Directions for this task
Would you print every entry exactly as it appears?

(Stored records)

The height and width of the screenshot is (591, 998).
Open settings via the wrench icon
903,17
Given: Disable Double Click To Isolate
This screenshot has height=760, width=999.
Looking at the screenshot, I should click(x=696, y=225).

Answer space
The height and width of the screenshot is (591, 998).
Open settings via the wrench icon
903,17
Given: Disable Double Click To Isolate
This screenshot has height=760, width=999.
Looking at the screenshot, I should click(x=696, y=225).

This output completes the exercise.